JustGotToKeepOnKeepingOn · 24/12/2024 11:39

Congratulations on your graduation! And the prize, what a fantastic achievement.

Stick with your plans to have an overnight stay in a nice hotel with your husband.

Arrange a family meal to celebrate all together later. This is one day when you can be selfish. Having teens and older parents there means you won't switch off and will be in mum/carer mode all day. Not what you want when it's YOUR celebration.

Ignore the 'it's your mum crowd' - it's great that there are people who have lovely mums and lovely relationships with them, those of us that don't understand!

Rosebud21 · 24/12/2024 12:03

Enjoy your time celebrating with only your husband. & congratulations 🎉

MadameBethune · 24/12/2024 12:22

I didn’t find DD’s graduation boring at all. Sure, I was only really interested in seeing her walk across the stage, but the whole atmosphere of joy and optimism brought a tear to my eye. All those students, many of them very young, on the threshold of life and full of hopes and dreams, and others more mature brimming with pride at what they had achieved. There was an incredibly moving posthumous award as well. Not boring.

PumpkinPurple · 24/12/2024 12:41

Would your mum fall for a little white lie? such as you've checked and all the tickets are now sold out. Such a shame.

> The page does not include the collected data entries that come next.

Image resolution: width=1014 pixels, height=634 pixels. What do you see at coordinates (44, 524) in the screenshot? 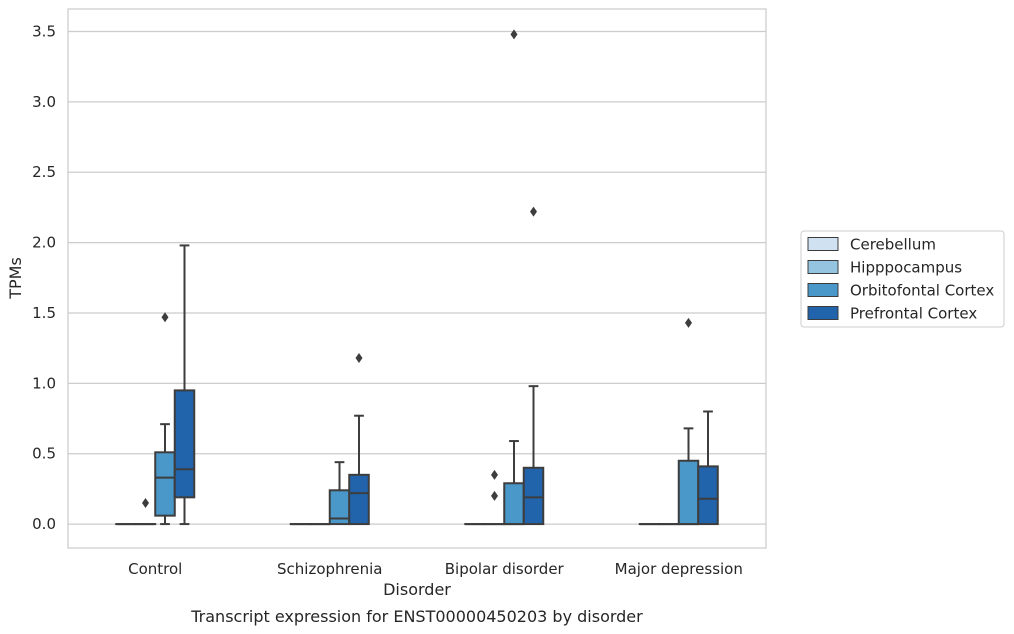
I see `y-tick-label: 0.0` at bounding box center [44, 524].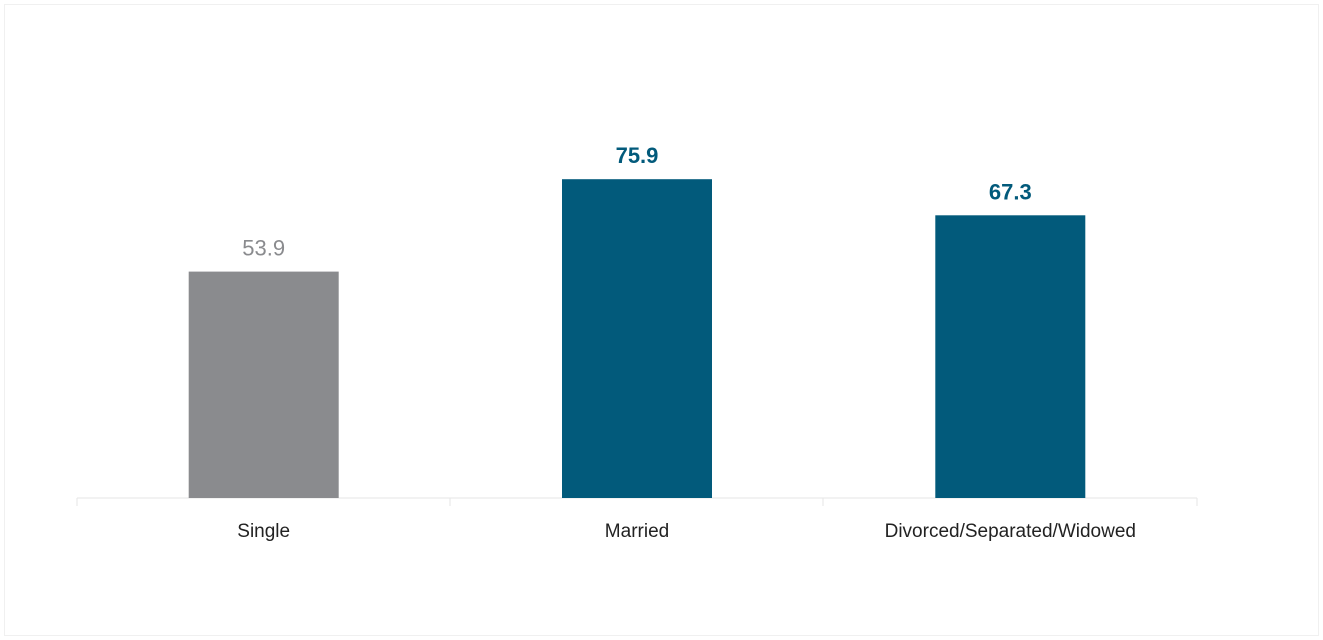 This screenshot has width=1323, height=640. Describe the element at coordinates (264, 384) in the screenshot. I see `bar-single` at that location.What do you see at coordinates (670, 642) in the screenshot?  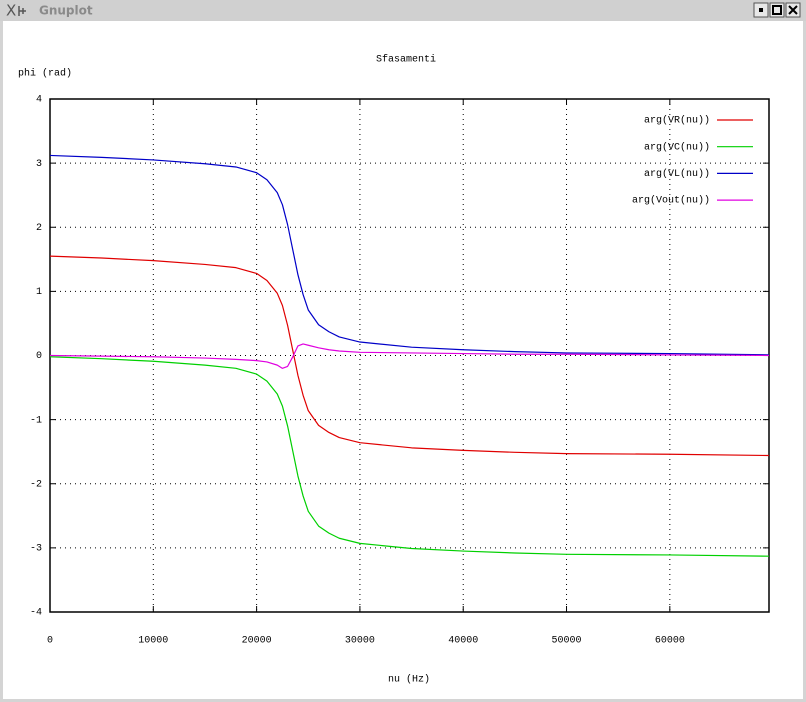 I see `x-tick-label: 60000` at bounding box center [670, 642].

EmptyBowl · 24/12/2024 13:04

FriendlyNeighbourhoodAccountant · 24/12/2024 09:12

You're well into adulthood at this point, if I were you I'd be looking into why you're putting so much stock into the opinions of your mother and your friends.

"Sorry mum, we're actually away for the night straight after the dinner so won't be able to sort out your way home. We'll catch up another time."

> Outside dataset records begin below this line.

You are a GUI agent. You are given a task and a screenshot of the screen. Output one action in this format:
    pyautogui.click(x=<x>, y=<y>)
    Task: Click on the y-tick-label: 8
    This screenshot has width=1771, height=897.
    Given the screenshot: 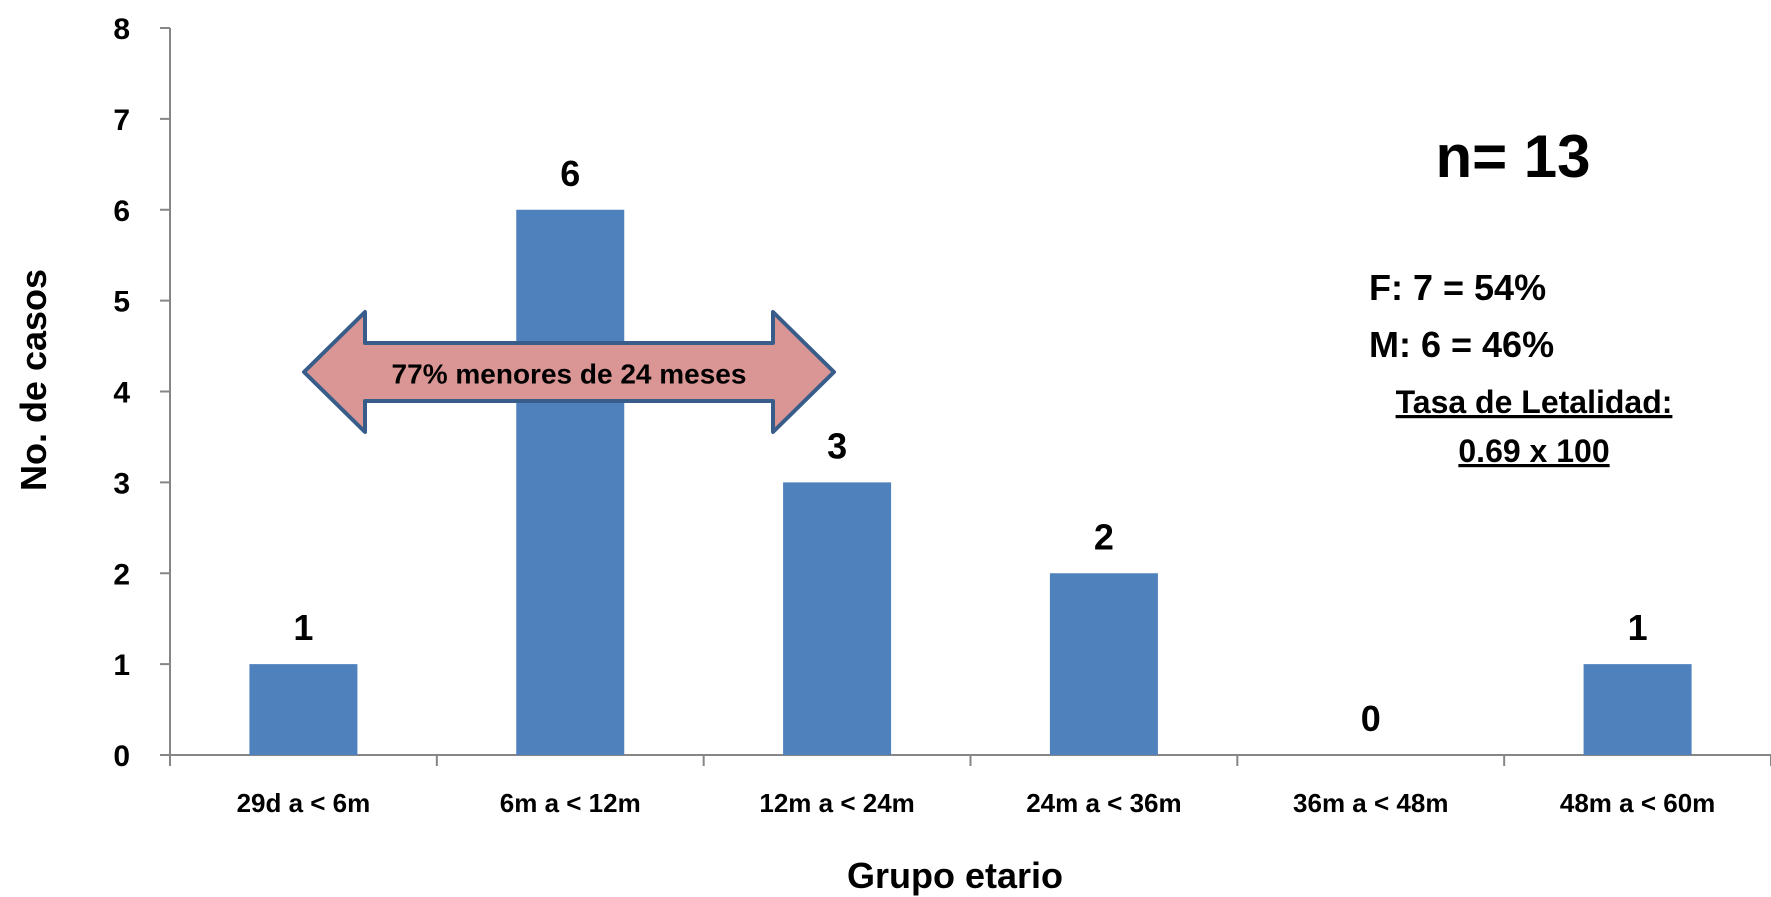 What is the action you would take?
    pyautogui.click(x=122, y=30)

Invite, or don't invite, who you want.

Yes, this is what strikes me too. I can’t imagine be8ng swayed from my own plans by what someone else opined.

CoffeeLipstickKeys · 09/09/2025 21:14

Congratulations on your achievement @Frazzledmum77 it’s a big deal
take who you want to,it’s all about you
Go for a meal after graduation with your mum,way more contained in term managing any post drink comments.

ClaredeBear · 09/09/2025 21:40

Tell your mum you have plans with your husband and / or tell her you’re mistaken and it’s only one for dinner. Invite her to a later celebration.